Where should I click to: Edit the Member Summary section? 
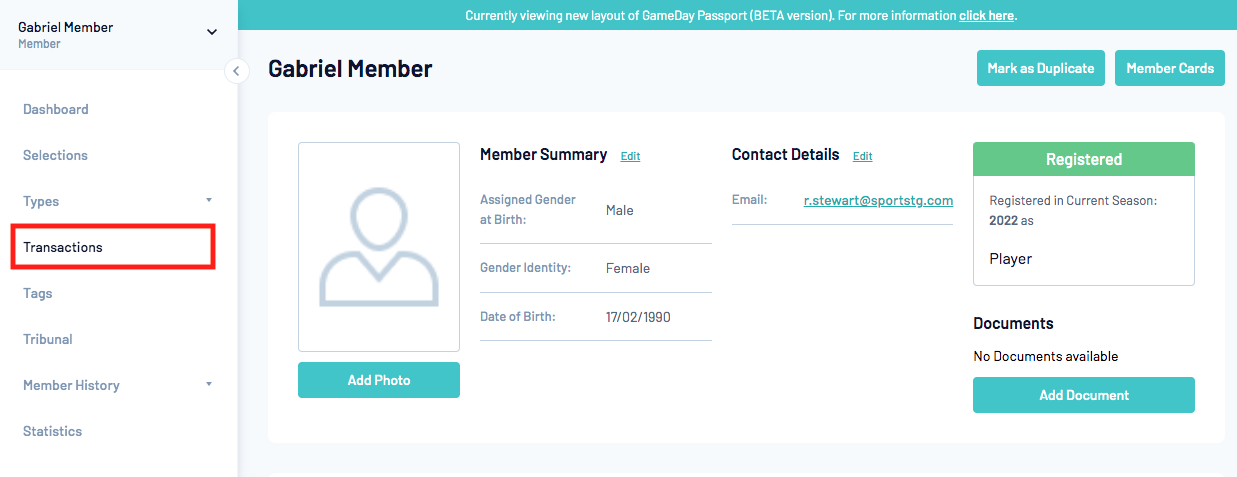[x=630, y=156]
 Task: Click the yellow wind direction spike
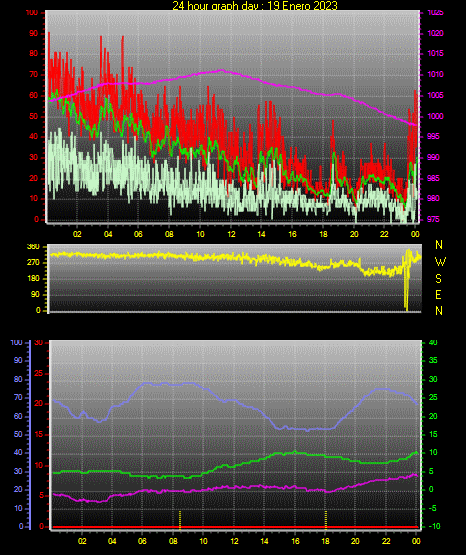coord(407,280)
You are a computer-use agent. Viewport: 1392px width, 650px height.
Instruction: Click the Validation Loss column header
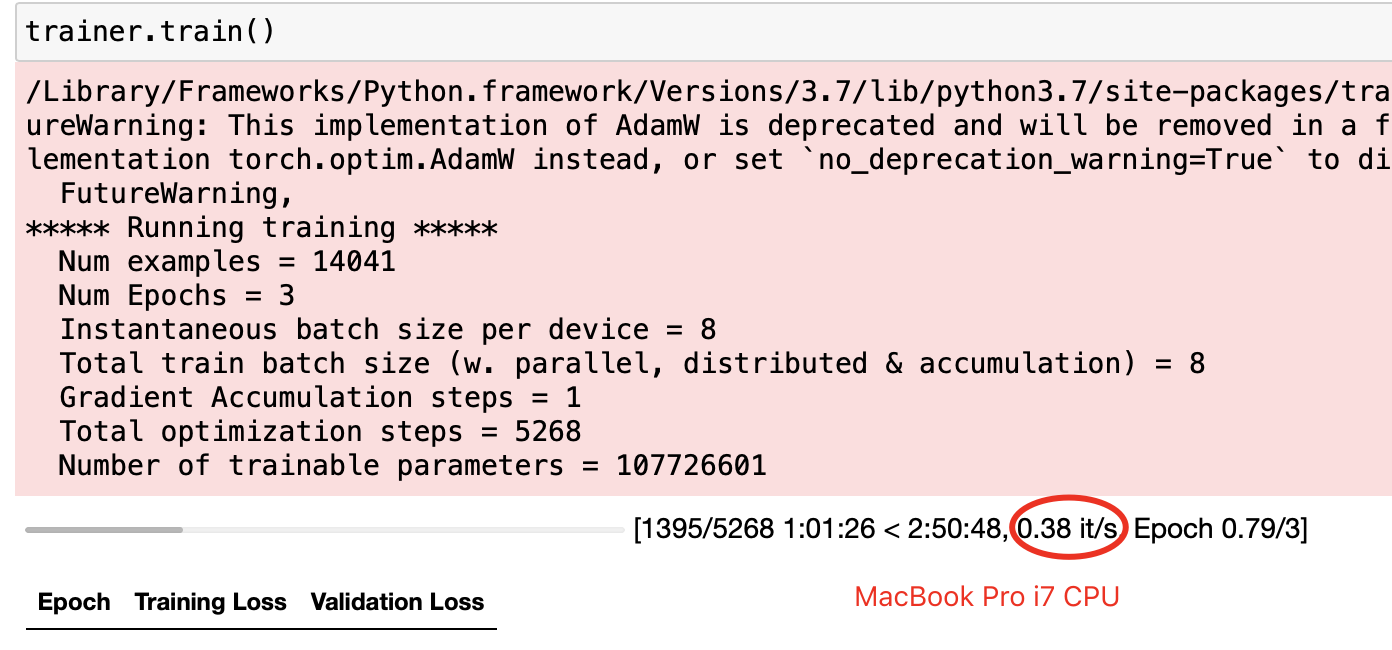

---+---

_YOUR INSTRUCTIONS_: Every line above should be reproduced exactly, please, with no pictures included.

_THE COMPLETED TASK_:
Where should I click to: Edit the Member Summary section? 
[x=630, y=156]
 Task: Click the yellow wind direction spike
coord(407,280)
You are a computer-use agent. Viewport: 1392px width, 650px height.
Instruction: Click the Validation Loss column header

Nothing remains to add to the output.